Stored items
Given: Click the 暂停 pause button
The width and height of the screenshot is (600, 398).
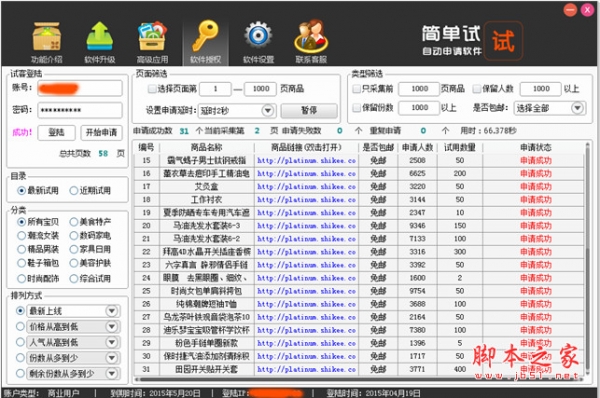Looking at the screenshot, I should (309, 111).
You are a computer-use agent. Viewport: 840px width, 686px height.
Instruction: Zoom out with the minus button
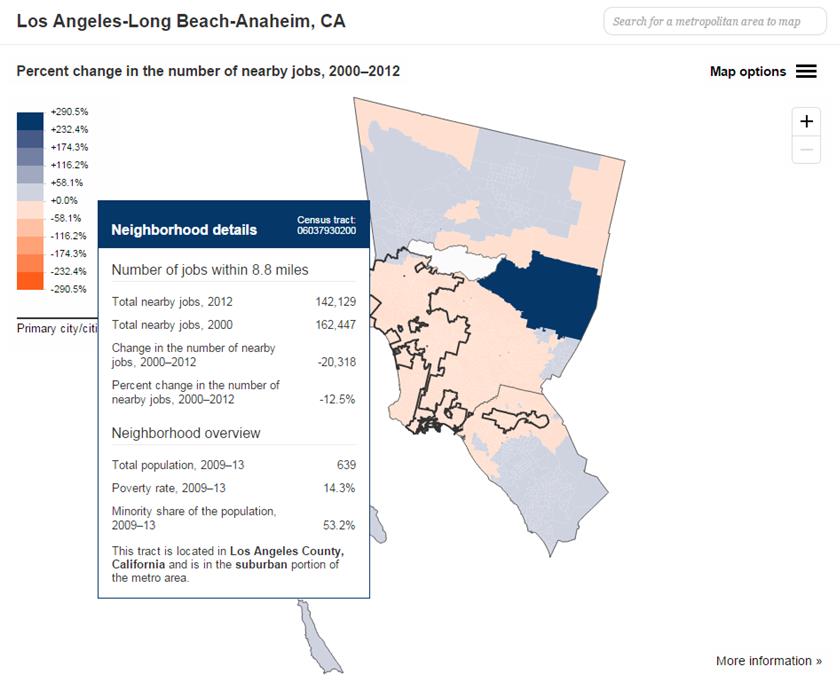(806, 150)
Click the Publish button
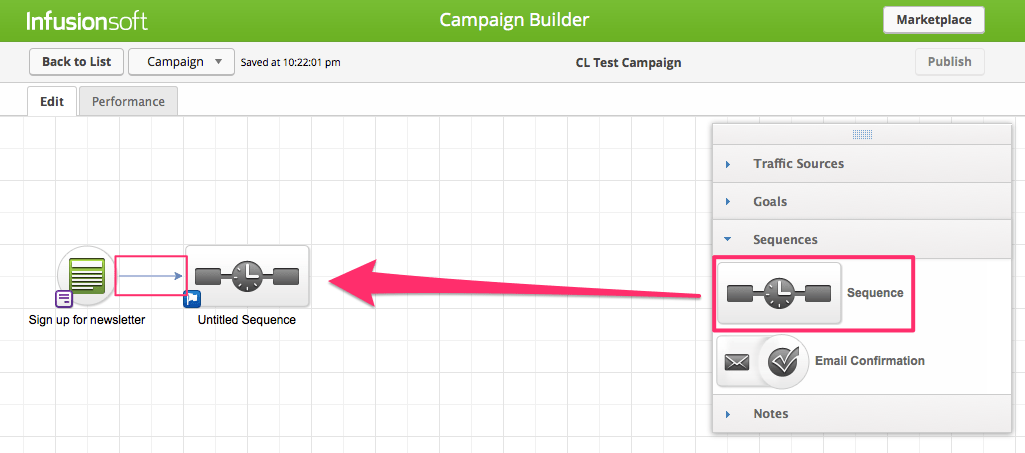Viewport: 1025px width, 453px height. tap(949, 62)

**Task**
Each line above must be set down exactly, though no picture should be carried over.

**Response below**
Given: Click the 暂停 pause button
The width and height of the screenshot is (600, 398).
Looking at the screenshot, I should (309, 111).
You are a computer-use agent. Viewport: 840px width, 686px height.
Instruction: Zoom out with the minus button
(806, 150)
Click the Publish button
Viewport: 1025px width, 453px height. tap(949, 62)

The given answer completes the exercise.